Although it’s impossible to know what percent of the population suffers from vestibular disorders, estimates range from 5 to 35 percent, meaning that there could be many millions of people out there who endure some level of discomfort due to unnecessary animations and effects. We’d like to see Apple extend its accessibility work in iOS to its other operating systems (including watchOS, which Grannell doesn’t discuss).

I don’t have a vestibular disorder, but I use Reduce Motion and Reduce Transparency wherever possible.

The Flaws of KVO

Ben Sandofsky (via Rebecca Slatkin):

On the performance front, things are getting better, with iOS 9 fixing many issues. On key-path safety, you can add simple compile time checks.

But even with a full rewrite, KVO’s underlying pattern makes things harder to maintain and debug.
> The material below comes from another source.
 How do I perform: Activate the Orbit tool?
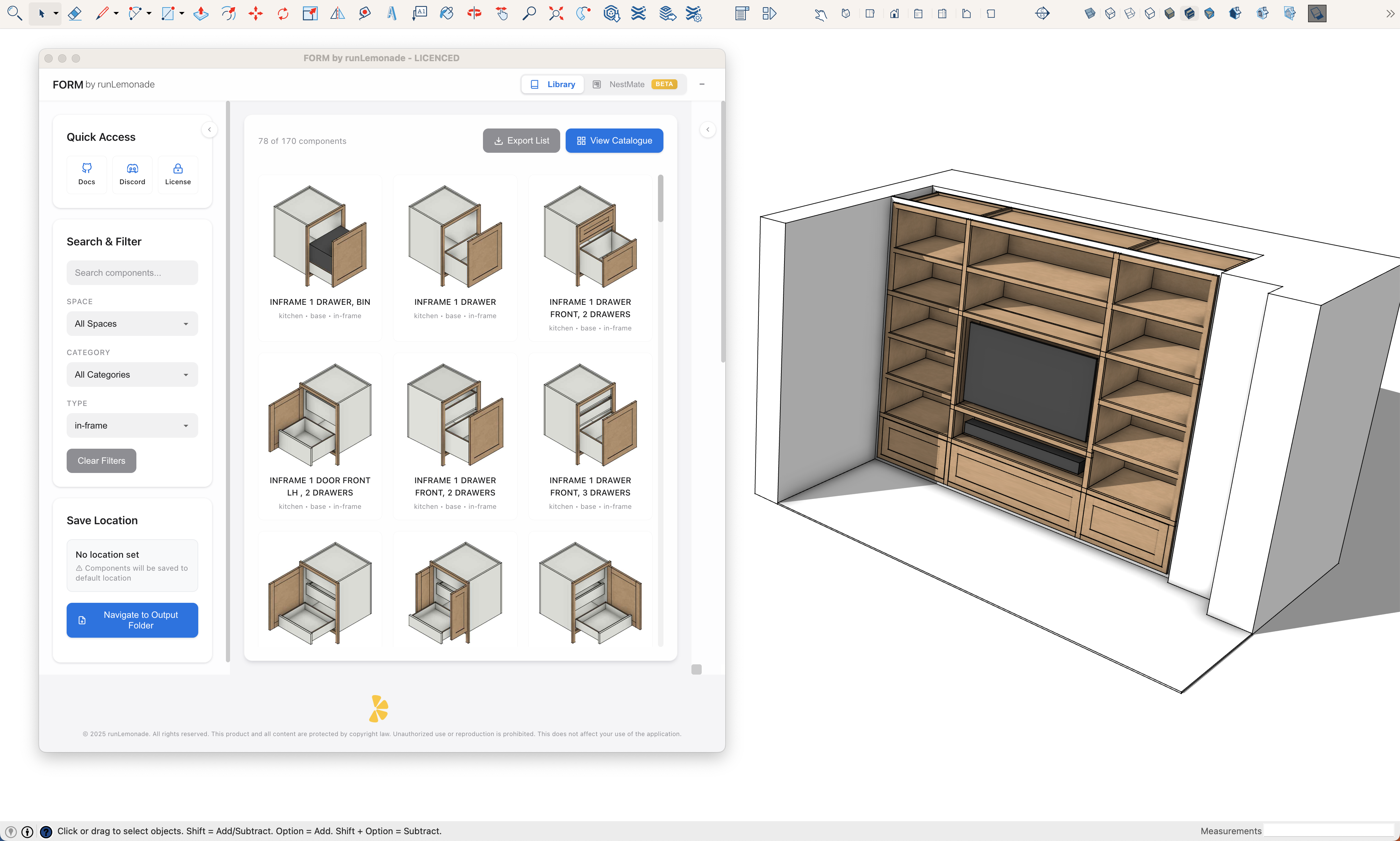coord(474,14)
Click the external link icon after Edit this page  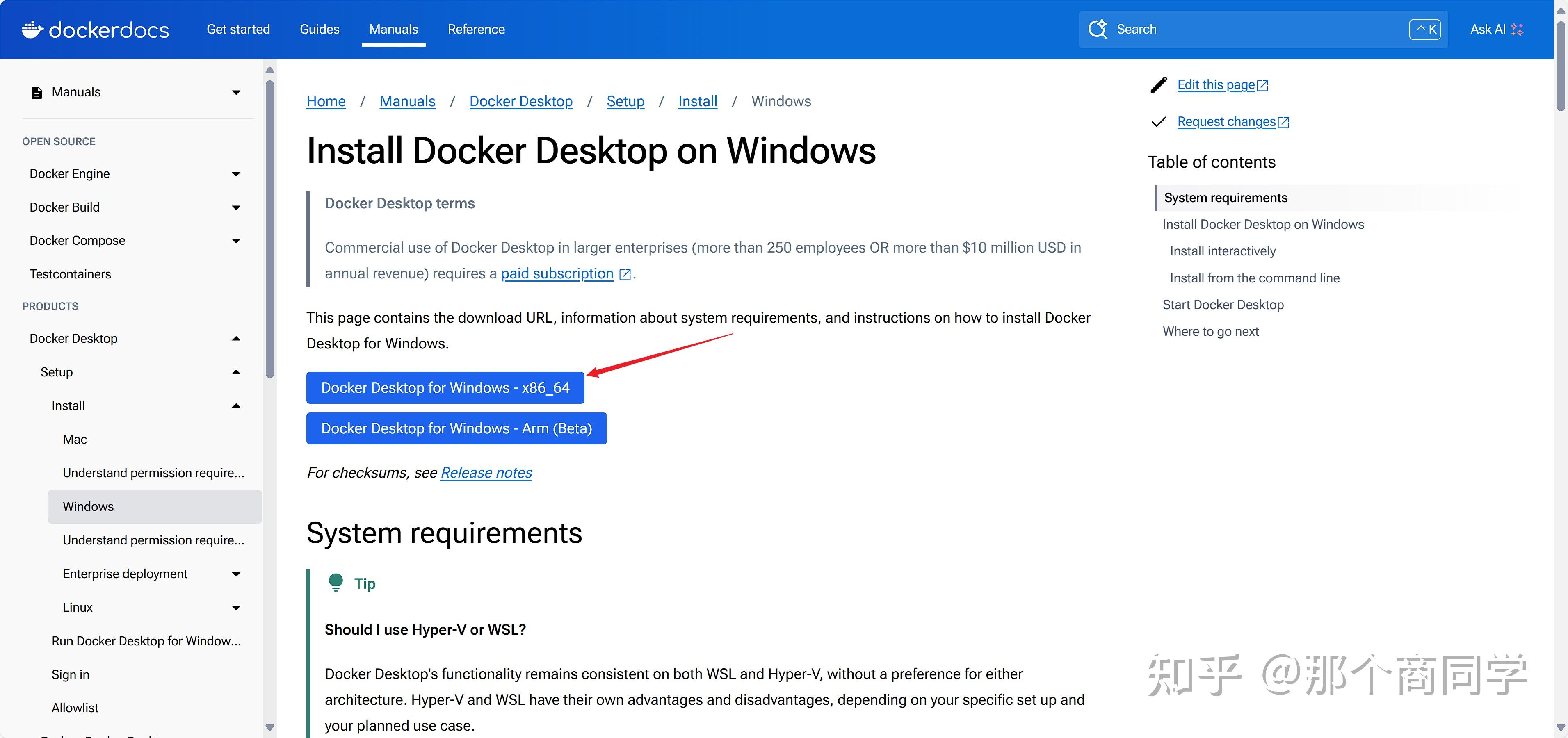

Ad-hoc property-observation is just a bad idea.

The Secret Story Behind Apple’s “Lemmings”

Ken Segall:

After the pitch, GE decided to go with another agency, and all those weeks of late nights turned out to be for naught. Both Uncle Sam and Lemmings ended up in the dead file.
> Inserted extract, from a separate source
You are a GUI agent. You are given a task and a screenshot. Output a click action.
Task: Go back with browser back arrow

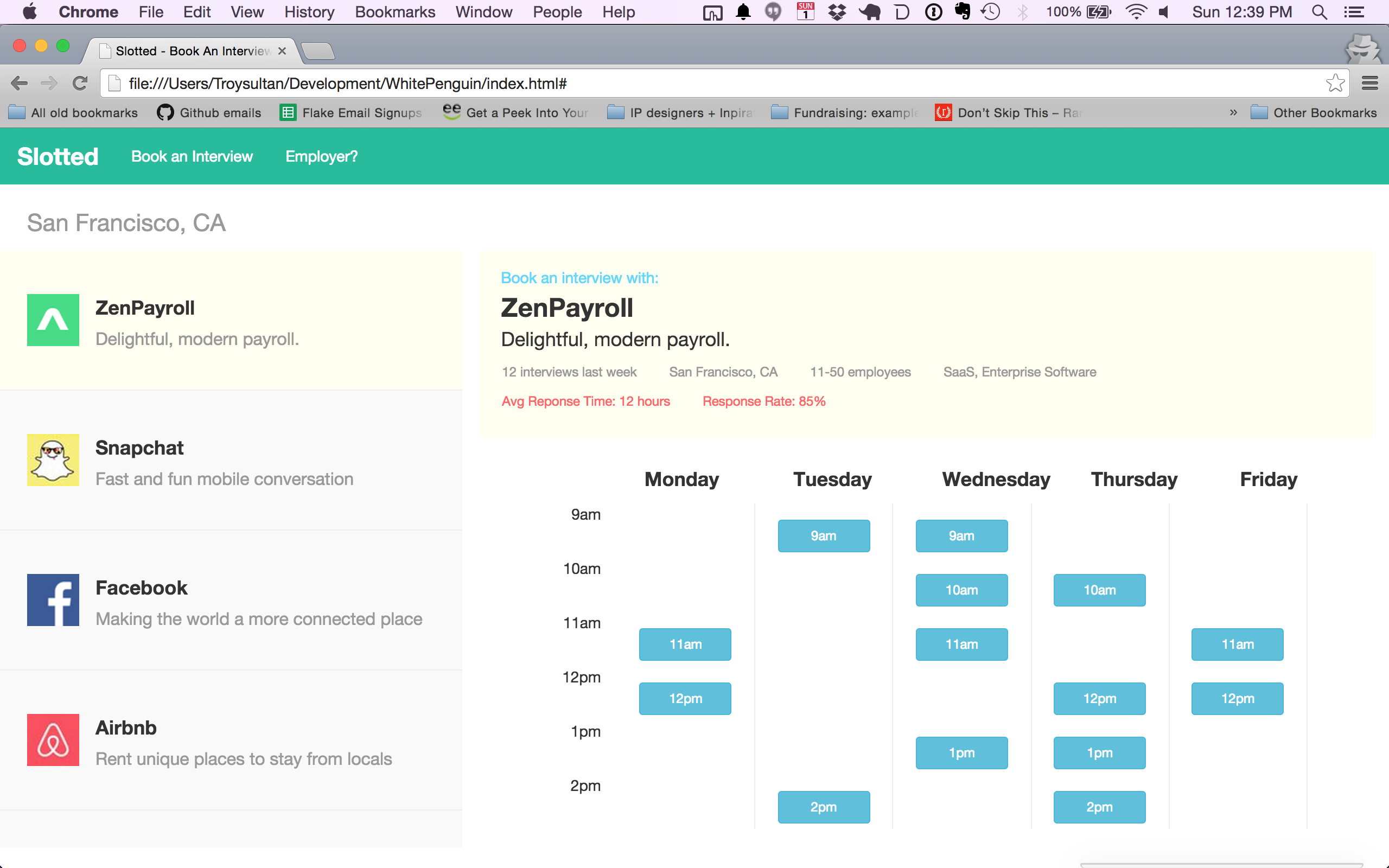(x=19, y=84)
Some time later, we received a communique from the LA office. Given all the attention that had been focused on Apple and Chiat/Day for the extraordinary 1984 commercial, the quest was on for an equally powerful follow-up in the next Super Bowl. The LA office was struggling to come up with worthy ideas and they invited the NY office to help. The focus for the new ad would be Apple’s push into business with a combination of hardware and software called the Macintosh Office.


If you know the story of 1984, you know that the idea struck when the LA creative people were searching for inspiration, pouring through old presentations to see if there might be a spark of an idea. They came across a print ad with the headline, “Why 1984 won’t be like 1984.” That got their attention. The rest is history.

Well, a similar thing happened in the NY office in the search for a new Apple Super Bowl idea. Someone had the great idea to look at the work that had been done for GE. And there it was — Lemmings, in all of its glory.

How to Unlearn Misspellings

Adam C. Engst:

If you’re in Pages, TextEdit, Nisus Writer Pro, BBEdit, or the like, you can Control-click the word, which will no longer have that red underline, and choose Unlearn Spelling to reverse your action. But if you’re in Safari, Google Chrome, or any other app that supports spell checking without implementing it fully, no Unlearn Spelling command is available.

The clumsy solution is to copy the offending word, paste it into TextEdit or a similar app, Control-click it there, and choose Unlearn Spelling from the pop-up menu. Effective, but awkward, particularly if you’ve ended up with a number of misspelled words in your dictionary over the years.

Here’s an alternative solution — you can edit your list of learned words directly, since it’s just a text file.

Google Deprecated “Security Questions”

Google (in 2015):

As part of our constant efforts to improve account security, we analyzed hundreds of millions of secret questions and answers that had been used for millions of account recovery claims at Google. We then worked to measure the likelihood that hackers could guess the answers.

Our findings, summarized in a paper that we recently presented at WWW 2015, led us to conclude that secret questions are neither secure nor reliable enough to be used as a standalone account recovery mechanism. That’s because they suffer from a fundamental flaw: their answers are either somewhat secure or easy to remember—but rarely both.


For years, we’ve only used security questions for account recovery as a last resort when SMS text or back-up email addresses don’t work and we will never use these as stand-alone proof of account ownership.

In parallel, site owners should use other methods of authentication, such as backup codes sent via SMS text or secondary email addresses, to authenticate their users and help them regain access to their accounts. These are both safer, and offer a better user experience.

Via John Gordon:

FWIW my security question ‘Fake Answers’ are basically unique random passwords - secure but a royal pain to manage.